Earp stepped calmly outside of the saloon onto the street without producing a weapon, just as Boyett fired two more rounds, missing again with both. Earp entered the saloon again and walked towards Boyett, opened his coat and vest. "I have not got arms. You have a good deal the best of this". Earp continued walking toward Boyett, talking the entire time. As Boyett warned him several times to halt, Boyett appearing slightly frightened but angry. When Earp did not stop, Boyett fired a fifth round, this time striking Earp in the chest, killing him almost instantly. Boyett claimed that he feared for his life, and that by allowing Warren Earp to get too close, he believed his life was in danger. Warren Earp was found to have no gun, though he had an open pocket knife in his fist. No arrest was made.

Lynn R. Baily, the daughter of rancher Henry Hooker, wrote in Henry Clay Hooker and the Sierra Bonita that "Virgil Earp sneaked into Willcox under an assumed name, checked into the hotel near Brown's Saloon, and began interviewing witnesses. He concluded his brother's death was "cold blooded murder even if Warren was drunk and abusive at the time."

The Tombstone Epitaph reported on July 9, 1900, "Warren Earp, tie [sic] youngest of the four Earp brothers whose names twenty years ago were synonymous with gun fighting on the Arizona frontier, 'died with his boots on' here. He was shot through, [sic] the heart in a saloon by Cowboy Johnny Boyett, and died almost Instantly."

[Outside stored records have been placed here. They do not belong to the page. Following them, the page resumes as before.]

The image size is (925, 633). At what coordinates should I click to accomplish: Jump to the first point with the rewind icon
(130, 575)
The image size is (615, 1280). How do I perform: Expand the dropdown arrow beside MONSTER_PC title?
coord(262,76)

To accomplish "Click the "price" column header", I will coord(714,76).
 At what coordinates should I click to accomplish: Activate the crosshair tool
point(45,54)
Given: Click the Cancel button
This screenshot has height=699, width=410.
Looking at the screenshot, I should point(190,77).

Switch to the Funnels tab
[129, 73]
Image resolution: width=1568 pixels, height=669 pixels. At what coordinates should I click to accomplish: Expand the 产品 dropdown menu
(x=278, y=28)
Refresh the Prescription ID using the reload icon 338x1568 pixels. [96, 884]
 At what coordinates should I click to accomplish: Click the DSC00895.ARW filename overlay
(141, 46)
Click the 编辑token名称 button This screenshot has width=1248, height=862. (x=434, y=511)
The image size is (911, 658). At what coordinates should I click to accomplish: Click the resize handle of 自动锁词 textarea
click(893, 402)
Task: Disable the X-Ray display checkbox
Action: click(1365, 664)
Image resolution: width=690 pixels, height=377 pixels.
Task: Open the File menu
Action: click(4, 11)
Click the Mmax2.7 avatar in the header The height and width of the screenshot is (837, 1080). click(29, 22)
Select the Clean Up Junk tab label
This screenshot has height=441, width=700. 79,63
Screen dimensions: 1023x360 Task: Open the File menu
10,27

Boyett was arrested for the shooting. The coroner's inquest confirmed that he killed Earp. Boyett sought protection from the local sheriff, fearing retribution from the Earp brothers. He returned to work on Hooker's ranch, staying out of Willcox for a long period of time. Wyatt did not get involved in the incident, nor did James or Newton. It was later falsely reported that the Earps avenged Warren's death by killing Boyett. Boyett eventually retired in Redlands, California. He later died in Texas. Warren Earp was buried in Willcox, Arizona in the Pioneer Cemetery.

==In popular culture==
Warren is portrayed by Jim Caviezel in the movie Wyatt Earp (1994).
Martyn Huntley portrayed him in the Doctor Who serial "The Gunfighters" in 1966. Warren Earp and his brothers are characters in Larry McMurtry’s Telegraph Days.